DATA PROVIDED Start Marker
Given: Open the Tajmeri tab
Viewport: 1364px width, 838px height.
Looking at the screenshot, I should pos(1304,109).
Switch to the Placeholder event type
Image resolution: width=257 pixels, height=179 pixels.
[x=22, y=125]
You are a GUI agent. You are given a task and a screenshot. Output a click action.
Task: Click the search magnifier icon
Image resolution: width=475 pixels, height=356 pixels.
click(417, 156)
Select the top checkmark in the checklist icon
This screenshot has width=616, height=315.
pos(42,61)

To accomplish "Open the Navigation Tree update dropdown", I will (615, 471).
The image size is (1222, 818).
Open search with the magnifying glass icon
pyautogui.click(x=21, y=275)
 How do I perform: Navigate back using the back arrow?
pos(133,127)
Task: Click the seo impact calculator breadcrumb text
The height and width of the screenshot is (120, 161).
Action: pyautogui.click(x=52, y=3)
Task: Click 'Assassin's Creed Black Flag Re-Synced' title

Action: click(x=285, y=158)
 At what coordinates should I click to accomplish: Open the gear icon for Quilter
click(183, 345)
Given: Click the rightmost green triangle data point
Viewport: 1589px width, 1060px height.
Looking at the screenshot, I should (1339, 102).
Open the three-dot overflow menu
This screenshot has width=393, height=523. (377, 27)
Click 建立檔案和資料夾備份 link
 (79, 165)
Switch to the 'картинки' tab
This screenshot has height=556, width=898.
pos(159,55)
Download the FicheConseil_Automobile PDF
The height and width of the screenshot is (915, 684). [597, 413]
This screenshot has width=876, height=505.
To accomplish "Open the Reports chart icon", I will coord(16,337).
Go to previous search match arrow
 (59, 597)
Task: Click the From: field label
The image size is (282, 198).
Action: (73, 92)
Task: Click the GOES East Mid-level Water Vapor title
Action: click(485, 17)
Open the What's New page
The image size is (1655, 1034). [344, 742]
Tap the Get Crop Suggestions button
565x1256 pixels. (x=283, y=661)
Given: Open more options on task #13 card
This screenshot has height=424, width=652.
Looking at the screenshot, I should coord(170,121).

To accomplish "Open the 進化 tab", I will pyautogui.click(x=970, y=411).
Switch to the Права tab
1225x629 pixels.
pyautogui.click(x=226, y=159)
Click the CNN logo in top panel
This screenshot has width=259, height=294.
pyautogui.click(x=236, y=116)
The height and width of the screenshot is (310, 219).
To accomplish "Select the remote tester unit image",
DATA PROVIDED End Marker
= YOUR GOAL =
Starting with the first line, give back the whole listing exactly.

= ANSWER SPACE =
Given: Open the Tajmeri tab
Viewport: 1364px width, 838px height.
Looking at the screenshot, I should pos(1304,109).
Switch to the Placeholder event type
Image resolution: width=257 pixels, height=179 pixels.
[x=22, y=125]
You are a GUI agent. You are given a task and a screenshot. Output a click action.
Task: Click the search magnifier icon
Image resolution: width=475 pixels, height=356 pixels.
click(417, 156)
Select the top checkmark in the checklist icon
This screenshot has width=616, height=315.
pos(42,61)

To accomplish "Open the Navigation Tree update dropdown", I will (615, 471).
The image size is (1222, 818).
Open search with the magnifying glass icon
pyautogui.click(x=21, y=275)
 How do I perform: Navigate back using the back arrow?
pos(133,127)
Task: Click the seo impact calculator breadcrumb text
The height and width of the screenshot is (120, 161).
Action: pyautogui.click(x=52, y=3)
Task: Click 'Assassin's Creed Black Flag Re-Synced' title

Action: click(x=285, y=158)
 At what coordinates should I click to accomplish: Open the gear icon for Quilter
click(183, 345)
Given: Click the rightmost green triangle data point
Viewport: 1589px width, 1060px height.
Looking at the screenshot, I should (1339, 102).
Open the three-dot overflow menu
This screenshot has width=393, height=523. (377, 27)
Click 建立檔案和資料夾備份 link
 (79, 165)
Switch to the 'картинки' tab
This screenshot has height=556, width=898.
pos(159,55)
Download the FicheConseil_Automobile PDF
The height and width of the screenshot is (915, 684). [597, 413]
This screenshot has width=876, height=505.
To accomplish "Open the Reports chart icon", I will coord(16,337).
Go to previous search match arrow
 (59, 597)
Task: Click the From: field label
The image size is (282, 198).
Action: (73, 92)
Task: Click the GOES East Mid-level Water Vapor title
Action: click(485, 17)
Open the What's New page
The image size is (1655, 1034). [344, 742]
Tap the Get Crop Suggestions button
565x1256 pixels. (x=283, y=661)
Given: Open more options on task #13 card
This screenshot has height=424, width=652.
Looking at the screenshot, I should coord(170,121).

To accomplish "Open the 進化 tab", I will pyautogui.click(x=970, y=411).
Switch to the Права tab
1225x629 pixels.
pyautogui.click(x=226, y=159)
Click the CNN logo in top panel
This screenshot has width=259, height=294.
pyautogui.click(x=236, y=116)
The height and width of the screenshot is (310, 219).
To accomplish "Select the remote tester unit image",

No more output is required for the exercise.